» Requirement A:
Answer these questions using the East End Park text, one answer per line, marked to match:
(i) What other name for the ballpark is known to baseball historians?
(ii) In what year did the earlier Reds move from the Association to the National League?
(iii) What is Eastern Avenue now called?
» Requirement B:
Revise the passage of the East End Park text that begins at the words "Baseball stadium in" and stops after "Cincinnati for 1891.". Put "colorful" wherever "flamboyant" appears.

» Document section:
########

Baseball stadium in Cincinnati, Ohio

East End Park was a former major league baseball park located in the East End neighborhood of Cincinnati in the United States. The ballpark, which is also known to baseball historians as Pendleton Park, was home to the Cincinnati Reds of the American Association (now more commonly known as the Cincinnati Kelly's Killers) during the 1891 baseball season. The club was led by the flamboyant star, Mike "King" Kelly.

==The Reds clubs of 1891==
The east side Reds had no relationship to the current Cincinnati Reds team. Those Reds had transferred from the Association to the National League in 1890. With the League and the Association on bad terms following several years of peace and Players' League stress of 1890, the Association decided to field a team of its own in Cincinnati for 1891.

This peculiar situation gave the city of Cincinnati two major league baseball teams in the same year with the same nickname. The National League Reds, who played on the west side of Cincinnati; and the Association Reds who played on the east side. Adding to the confusion was the presence of another Reds team in the Association, the Boston Reds. All of these Reds teams derived their nicknames, indirectly, from the original Cincinnati Red Stockings of 1869–1870.

The east side Reds team has also been referred to as Kelly's Killers and the Cincinnati Porkers, as well as Kelly's Wonders, Kelly's Braves and Kelly's Hustlers. Some historians have extended the best known of these informal names by calling them the "Cincinnati Kelly's Killers". However, the Cincinnati papers who covered the team in 1891 only occasionally referred to the club by any of these nicknames.

==Pendleton Park / East End Park==

Original proposal

Kelly's search for a suitable playing field led him to what was then the far east end of the city, in a picturesque location along the Ohio River that was known as Pendleton Park or Pendleton Grounds. The club secured a lease and built a small ballpark within Pendleton Park, which was dubbed East End Park by the media.

The location of the park was just off Eastern Avenue (now called Riverside Drive), where the Schmidt Recreation Complex is currently located. The ballpark was located between modern day Humbert Street (southwest, right field); Babb (or Babby) Alley (northeast, some distance beyond third base); Watson Street (southeast, left field); and Ridgeley Street (northwest, first base). Ridgeley street now dead ends at Babby Alley but it once extended the distance of the third base bleachers. The diamond was situated toward the northwest (or actually north-northwest) corner of the block.

########

» Entries shown:

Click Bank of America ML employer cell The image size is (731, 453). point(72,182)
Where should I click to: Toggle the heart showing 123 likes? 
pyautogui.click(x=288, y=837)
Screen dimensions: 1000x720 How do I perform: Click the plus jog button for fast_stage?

########

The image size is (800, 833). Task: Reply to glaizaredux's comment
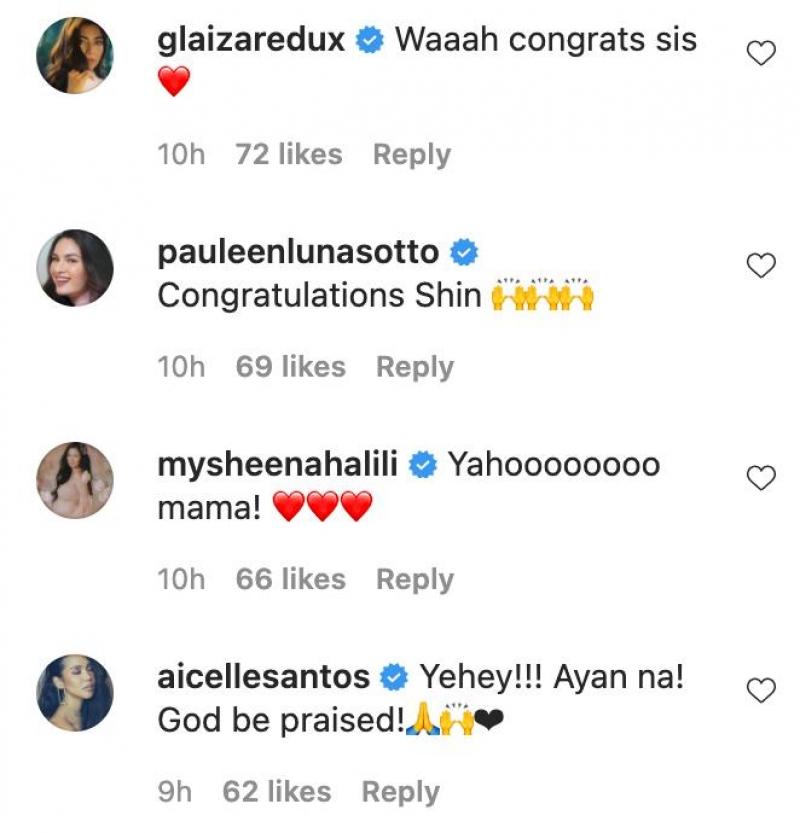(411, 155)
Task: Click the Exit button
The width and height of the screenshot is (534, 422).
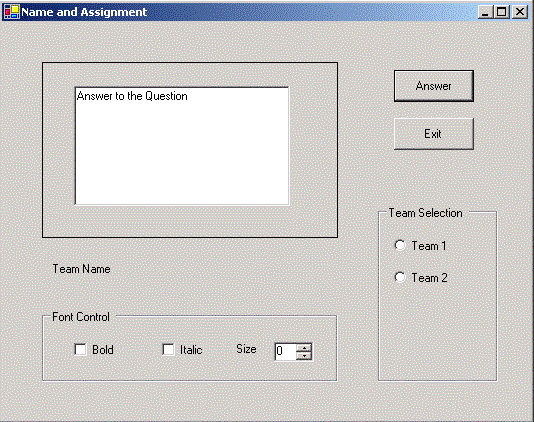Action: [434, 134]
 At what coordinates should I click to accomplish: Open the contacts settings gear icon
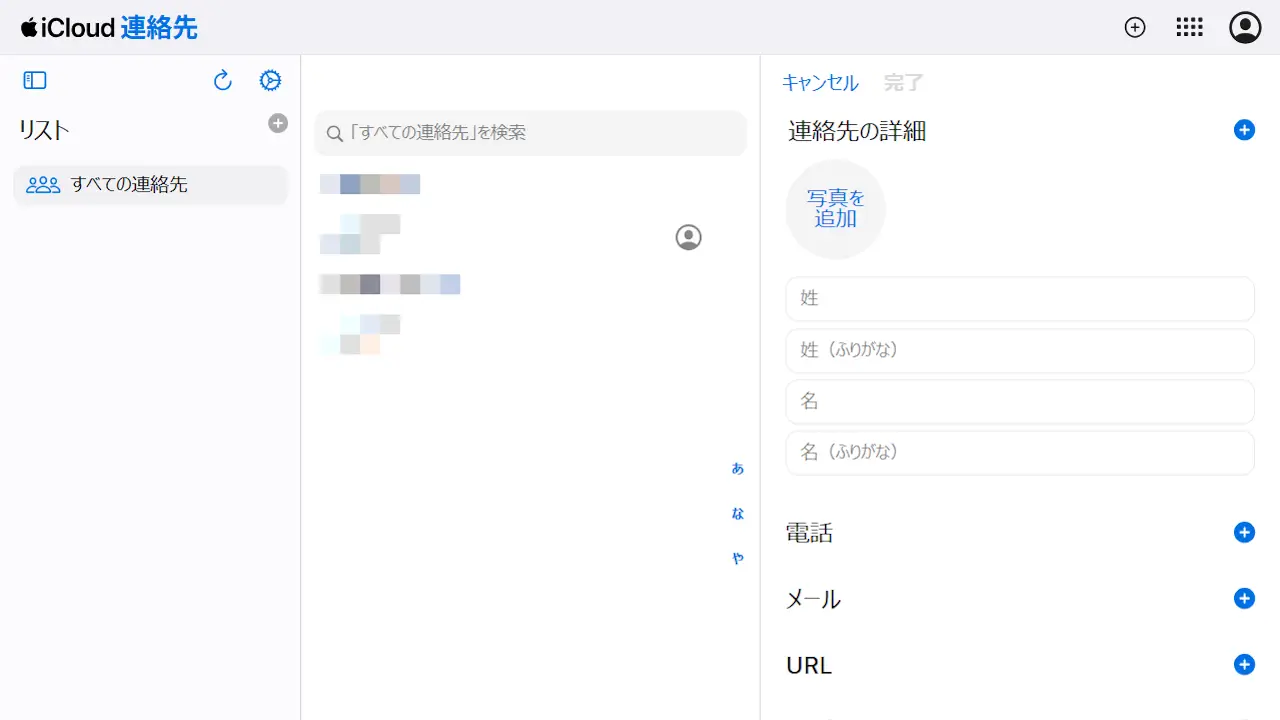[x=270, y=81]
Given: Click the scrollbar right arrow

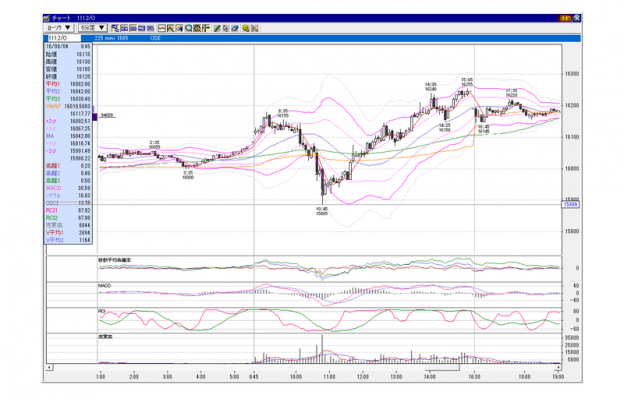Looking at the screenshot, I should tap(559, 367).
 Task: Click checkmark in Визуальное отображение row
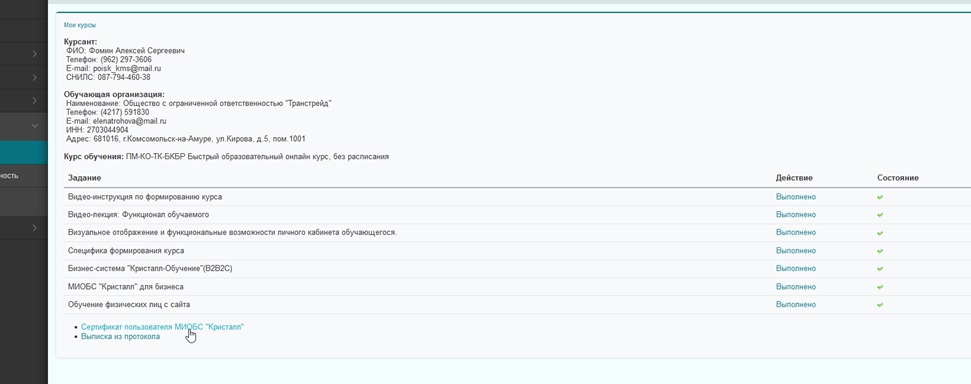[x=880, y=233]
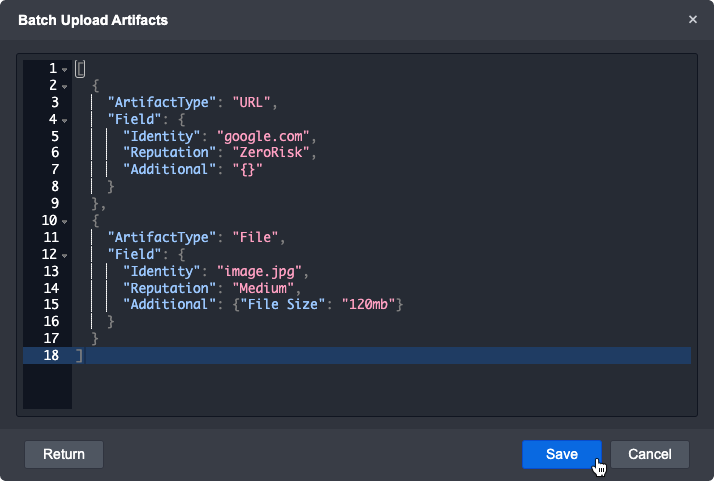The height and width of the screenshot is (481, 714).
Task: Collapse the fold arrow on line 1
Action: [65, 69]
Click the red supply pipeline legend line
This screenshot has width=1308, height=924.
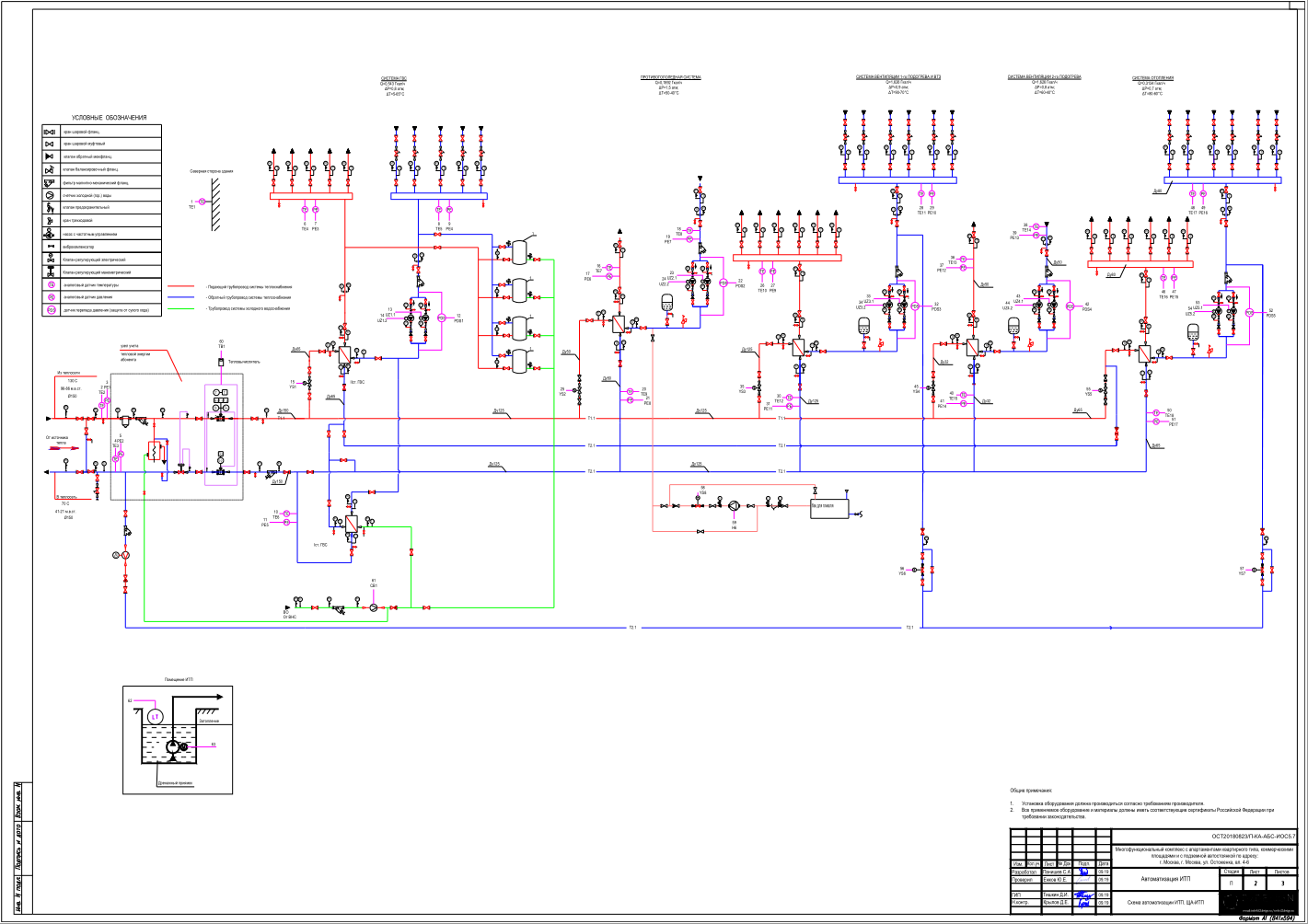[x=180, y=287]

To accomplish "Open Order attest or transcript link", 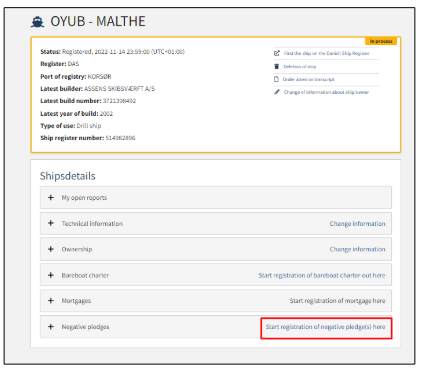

########

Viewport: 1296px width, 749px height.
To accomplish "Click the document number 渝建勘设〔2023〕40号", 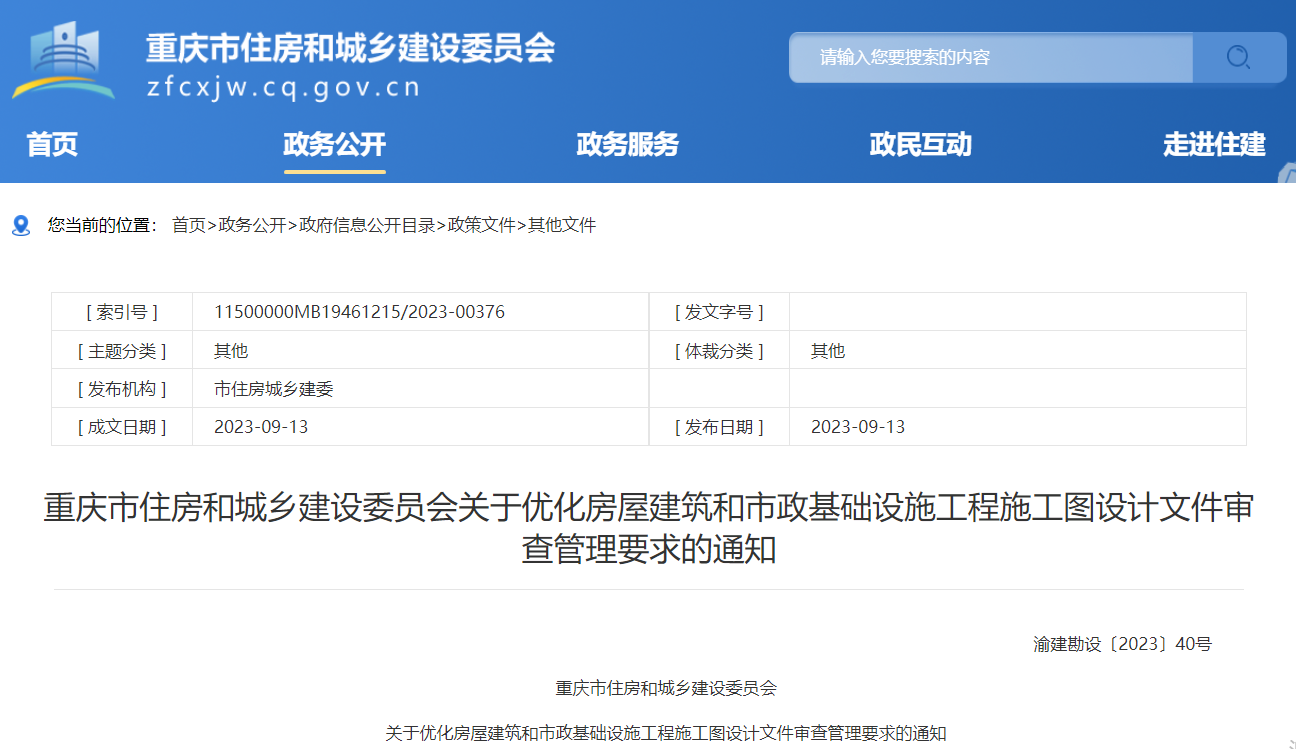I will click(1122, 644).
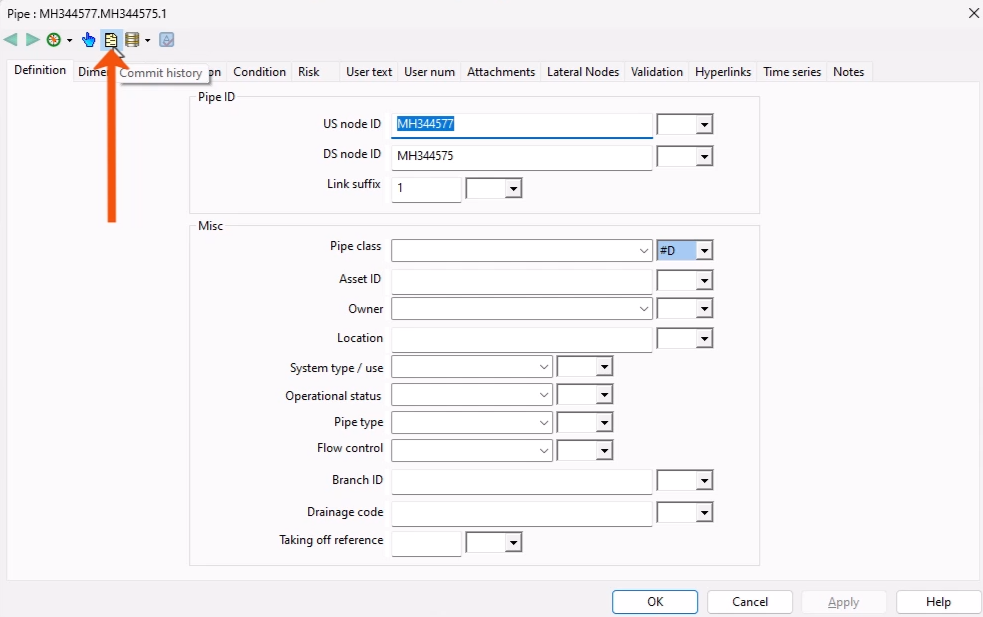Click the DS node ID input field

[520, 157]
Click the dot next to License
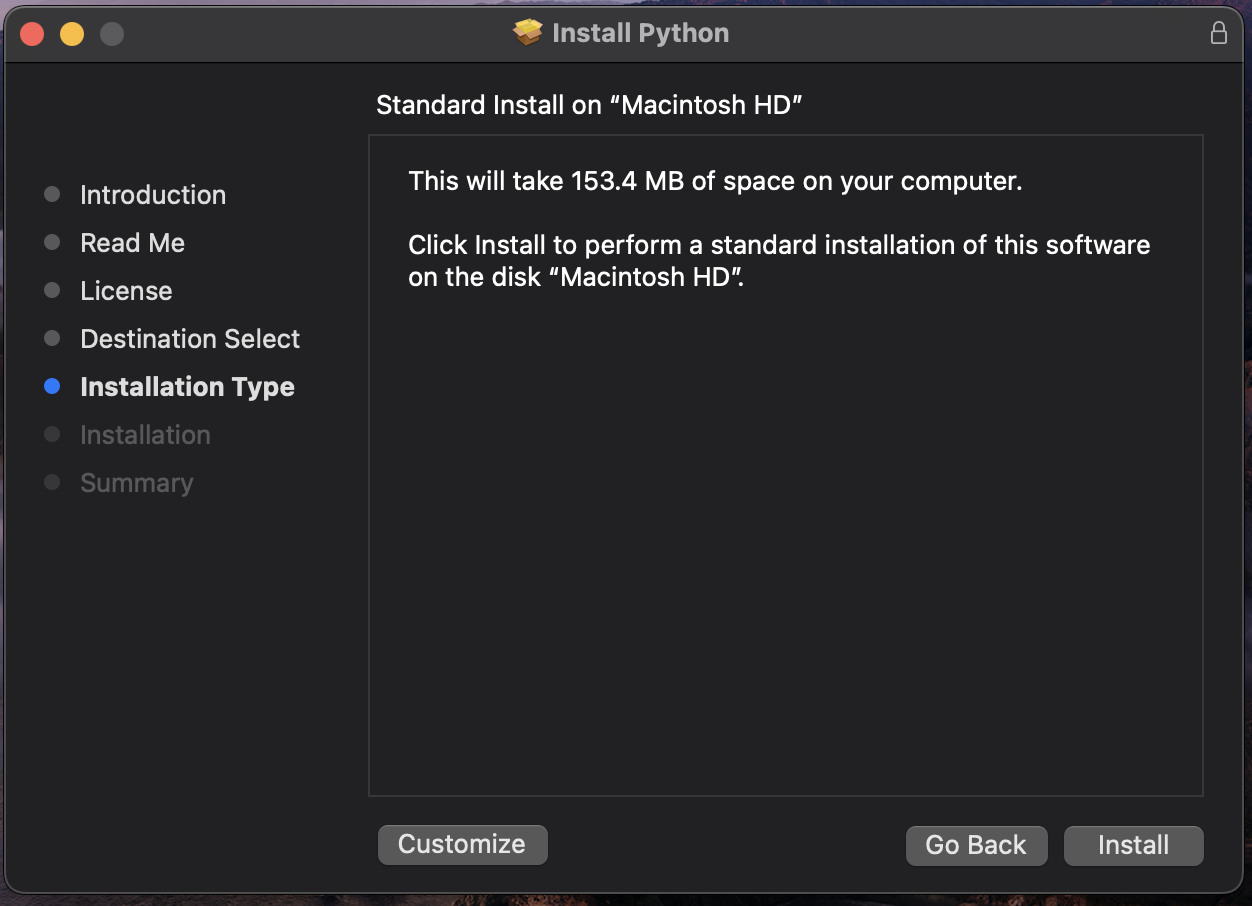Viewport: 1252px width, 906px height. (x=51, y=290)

########

» Task solution A:
(i) Pendleton Park
(ii) 1890
(iii) Riverside Drive

» Task solution B:
Baseball stadium in Cincinnati, Ohio

East End Park was a former major league baseball park located in the East End neighborhood of Cincinnati in the United States. The ballpark, which is also known to baseball historians as Pendleton Park, was home to the Cincinnati Reds of the American Association (now more commonly known as the Cincinnati Kelly's Killers) during the 1891 baseball season. The club was led by the colorful star, Mike "King" Kelly.

==The Reds clubs of 1891==
The east side Reds had no relationship to the current Cincinnati Reds team. Those Reds had transferred from the Association to the National League in 1890. With the League and the Association on bad terms following several years of peace and Players' League stress of 1890, the Association decided to field a team of its own in Cincinnati for 1891.